═══ Page text
On Sunday, at 2.26 in the afternoon, a man claiming to be the transport correspondent of the Daily Telegraph rang me up asking me why I had described Michael McIntyre as ‘spoon-feeding his audience warm diarrhoea’. I hung up, assuming it was some weird prank call, like the people who ring me at 3am asking when I am going to play Leamington Spa, and wake up the baby. I mean, why would the transport editor of the Telegraph be asking me about a line from a routine I did in 2009?
The next day in an article in the Telegraph, the transport editor David Milward, whose last three pieces have been about a flying car, mileage clocks, and bio-fuels, tried his driving-gloved hand at writing about stand-up. He explained how Michael McIntyre was unhappy about comedians making fun of him. I had declined to comment, apparently. It seems the transport editor of the Daily Telegraph really does have my mobile number after all. He probably has my PIN number too then and will delete important messages in the event of my murder. In the current climate, I now have to change my phone number. Bollocks.
What had happened, it transpires, was this. TV’s Michael McIntyre had been on Sunday morning’s Desert Island Discs, where the presenter Kirsty Young had confronted him, as evidence that he was hated by comedians, with a quote from my act, in which I said he spoon feeds his audience warm diarrhoea. The line comes 2,673 words in to a 27,190 word, 105 minute show, 2009’s If You Prefer A Milder Comedian Please Ask For One, which takes McIntyre, and the Frankie Boyle/Jeremy Clarkson offence model, as polarised extremes of comedy, between which I try to find a third way.
The show opens with me attempting to give audiences what the struggling stand-up Stewart Lee imagines they want, namely a McIntyre-style routine about high street coffee shops. I cast the audience in the role of baffled onlookers as I try to complete this normal routine, while being continually distracted, over a 20-minute period, by invective and Nineties style pirate whimsy.
══════
═══ Available data
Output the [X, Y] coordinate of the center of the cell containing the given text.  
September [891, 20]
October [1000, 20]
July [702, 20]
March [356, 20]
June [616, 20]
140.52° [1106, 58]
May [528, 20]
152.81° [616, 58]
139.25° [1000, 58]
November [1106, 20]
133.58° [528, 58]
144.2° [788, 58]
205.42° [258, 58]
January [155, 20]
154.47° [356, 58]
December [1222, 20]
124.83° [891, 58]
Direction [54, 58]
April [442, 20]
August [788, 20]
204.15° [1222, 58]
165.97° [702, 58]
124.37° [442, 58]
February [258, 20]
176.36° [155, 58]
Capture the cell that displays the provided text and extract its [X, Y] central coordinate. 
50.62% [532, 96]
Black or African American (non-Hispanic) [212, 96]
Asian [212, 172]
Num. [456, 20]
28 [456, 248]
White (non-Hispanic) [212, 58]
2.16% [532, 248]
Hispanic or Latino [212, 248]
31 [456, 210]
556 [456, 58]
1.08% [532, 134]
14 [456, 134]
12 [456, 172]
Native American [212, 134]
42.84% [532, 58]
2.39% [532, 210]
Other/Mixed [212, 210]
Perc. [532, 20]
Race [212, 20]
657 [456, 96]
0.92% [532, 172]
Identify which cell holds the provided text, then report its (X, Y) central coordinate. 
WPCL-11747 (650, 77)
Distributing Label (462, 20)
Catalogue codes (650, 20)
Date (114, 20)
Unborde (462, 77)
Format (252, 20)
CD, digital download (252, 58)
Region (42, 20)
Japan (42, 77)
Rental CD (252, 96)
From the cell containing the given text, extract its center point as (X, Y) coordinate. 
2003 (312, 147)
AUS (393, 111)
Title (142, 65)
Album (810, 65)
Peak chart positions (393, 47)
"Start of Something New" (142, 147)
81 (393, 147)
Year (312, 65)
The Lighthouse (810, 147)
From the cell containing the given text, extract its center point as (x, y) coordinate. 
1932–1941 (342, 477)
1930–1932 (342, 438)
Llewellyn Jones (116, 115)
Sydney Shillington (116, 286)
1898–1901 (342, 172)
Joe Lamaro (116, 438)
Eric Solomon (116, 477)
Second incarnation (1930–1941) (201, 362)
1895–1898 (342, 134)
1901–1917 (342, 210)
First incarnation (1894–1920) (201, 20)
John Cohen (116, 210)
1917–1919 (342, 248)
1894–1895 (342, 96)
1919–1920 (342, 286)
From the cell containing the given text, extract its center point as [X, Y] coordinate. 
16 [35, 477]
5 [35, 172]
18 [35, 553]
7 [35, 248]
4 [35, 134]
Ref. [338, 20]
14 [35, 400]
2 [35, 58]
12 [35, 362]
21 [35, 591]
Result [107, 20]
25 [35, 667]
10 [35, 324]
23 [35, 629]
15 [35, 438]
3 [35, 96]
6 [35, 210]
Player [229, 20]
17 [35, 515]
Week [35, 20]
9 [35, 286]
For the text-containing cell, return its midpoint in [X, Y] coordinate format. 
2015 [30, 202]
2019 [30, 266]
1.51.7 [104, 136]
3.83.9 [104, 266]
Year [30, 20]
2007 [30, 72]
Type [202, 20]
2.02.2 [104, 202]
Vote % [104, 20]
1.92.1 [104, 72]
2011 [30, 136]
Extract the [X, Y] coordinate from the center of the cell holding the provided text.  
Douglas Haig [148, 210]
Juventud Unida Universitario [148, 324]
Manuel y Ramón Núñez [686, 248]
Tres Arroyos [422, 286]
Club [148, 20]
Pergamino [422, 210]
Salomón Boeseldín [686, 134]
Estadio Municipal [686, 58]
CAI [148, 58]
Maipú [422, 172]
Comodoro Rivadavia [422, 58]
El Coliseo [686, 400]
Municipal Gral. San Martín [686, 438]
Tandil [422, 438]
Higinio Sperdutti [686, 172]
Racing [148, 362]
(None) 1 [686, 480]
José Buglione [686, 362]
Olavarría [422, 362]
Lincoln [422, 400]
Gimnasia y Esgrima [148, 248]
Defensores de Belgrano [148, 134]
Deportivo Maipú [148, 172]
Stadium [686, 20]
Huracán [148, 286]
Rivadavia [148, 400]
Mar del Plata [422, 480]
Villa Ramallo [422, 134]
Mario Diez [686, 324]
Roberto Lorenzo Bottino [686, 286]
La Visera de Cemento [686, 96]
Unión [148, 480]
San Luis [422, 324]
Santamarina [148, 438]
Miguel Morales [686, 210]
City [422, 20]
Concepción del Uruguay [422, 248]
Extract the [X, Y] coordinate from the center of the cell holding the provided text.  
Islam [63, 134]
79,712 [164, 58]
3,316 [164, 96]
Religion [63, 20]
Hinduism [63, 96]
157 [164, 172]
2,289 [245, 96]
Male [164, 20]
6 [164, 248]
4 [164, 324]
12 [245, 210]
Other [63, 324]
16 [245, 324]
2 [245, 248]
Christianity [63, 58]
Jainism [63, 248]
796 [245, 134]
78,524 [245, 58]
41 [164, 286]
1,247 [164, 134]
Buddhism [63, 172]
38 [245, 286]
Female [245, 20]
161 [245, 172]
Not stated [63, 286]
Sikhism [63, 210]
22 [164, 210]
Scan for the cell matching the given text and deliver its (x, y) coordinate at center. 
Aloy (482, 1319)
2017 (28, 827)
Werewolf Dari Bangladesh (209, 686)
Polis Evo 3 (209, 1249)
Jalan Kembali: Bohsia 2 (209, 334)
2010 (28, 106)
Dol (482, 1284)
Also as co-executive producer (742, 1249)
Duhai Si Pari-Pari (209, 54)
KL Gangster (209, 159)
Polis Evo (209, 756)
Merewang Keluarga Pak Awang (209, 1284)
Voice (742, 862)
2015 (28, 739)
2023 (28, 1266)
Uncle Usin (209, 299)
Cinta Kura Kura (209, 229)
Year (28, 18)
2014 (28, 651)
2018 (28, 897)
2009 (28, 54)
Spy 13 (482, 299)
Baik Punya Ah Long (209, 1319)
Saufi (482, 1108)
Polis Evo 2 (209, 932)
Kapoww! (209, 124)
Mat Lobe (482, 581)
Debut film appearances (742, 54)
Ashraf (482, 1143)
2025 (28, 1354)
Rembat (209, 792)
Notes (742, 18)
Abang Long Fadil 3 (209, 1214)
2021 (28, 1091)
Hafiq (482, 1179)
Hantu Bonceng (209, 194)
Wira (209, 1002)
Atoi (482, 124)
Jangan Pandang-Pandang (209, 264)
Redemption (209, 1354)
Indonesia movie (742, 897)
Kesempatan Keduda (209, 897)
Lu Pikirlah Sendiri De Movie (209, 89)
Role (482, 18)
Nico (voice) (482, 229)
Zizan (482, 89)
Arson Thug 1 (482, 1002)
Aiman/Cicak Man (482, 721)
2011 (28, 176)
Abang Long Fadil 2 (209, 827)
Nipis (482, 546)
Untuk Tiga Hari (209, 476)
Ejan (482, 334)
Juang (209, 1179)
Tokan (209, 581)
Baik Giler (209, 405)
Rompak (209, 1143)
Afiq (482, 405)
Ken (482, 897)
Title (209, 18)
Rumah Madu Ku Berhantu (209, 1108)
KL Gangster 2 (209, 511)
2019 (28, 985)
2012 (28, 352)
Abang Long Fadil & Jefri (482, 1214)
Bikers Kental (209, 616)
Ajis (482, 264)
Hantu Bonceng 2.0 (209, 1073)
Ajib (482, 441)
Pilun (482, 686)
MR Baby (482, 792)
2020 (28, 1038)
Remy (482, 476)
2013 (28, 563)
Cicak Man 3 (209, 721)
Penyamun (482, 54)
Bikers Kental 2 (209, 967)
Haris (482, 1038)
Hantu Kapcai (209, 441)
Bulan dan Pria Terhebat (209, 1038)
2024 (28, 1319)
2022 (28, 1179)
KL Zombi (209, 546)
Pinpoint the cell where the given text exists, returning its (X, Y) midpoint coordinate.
══════
§ Tasks and exercises
a) Gather every line in the listing that contains the string "Baik", treating case as significant.
b) Write the next part of the piece about the Michael McIntyre joke, picking up after its last sentence.

§ Answers given
a)
Baik Punya Ah Long (209, 1319)
Baik Giler (209, 405)

b)
When the audience fail to respond to me reading out a letter from an angry pirate, I say to them, in desperation: ‘You have my sympathy, you know? It’s 2010. It’s a weird time for stand-up. ‘Cause you, you sit at home, don’t you, all of you, watching Michael McIntyre on the television, spoon-feeding you his warm diarrhoea. I’m not going to be doing that. I haven’t noticed anything about your lives. They’re not of interest to me. This is a letter from a pirate. It’s not about going to the shops or anything.‘
I wasn’t being interviewed. I was in character. Context, Kirsty Young, you are better than this. As Morrissey said to you on air: ‘Your pretty face is going to hell.’
Later on in the same stand-up show, raging off mic from a theatre box as part of a 15-minute offstage freakout about how all my DVDs are downloaded illegally by hipsters, I call the millions who queue up to buy McIntyre’s ‘captured partisans digging their own graves‘.
The case is overstated, for comic effect. I’m not going to pretend I like McIntyre’s work in of itself, and would hate this piece to be misconstrued as an apology, though I do find much to admire in him as a comedian, and the phenomena of the stadium-sized observational stand-up is, to me, both a fascinating and an amusing oddity. But the way the diarrhoea line was presented to him, shorn of set and setting, does make it read rather differently.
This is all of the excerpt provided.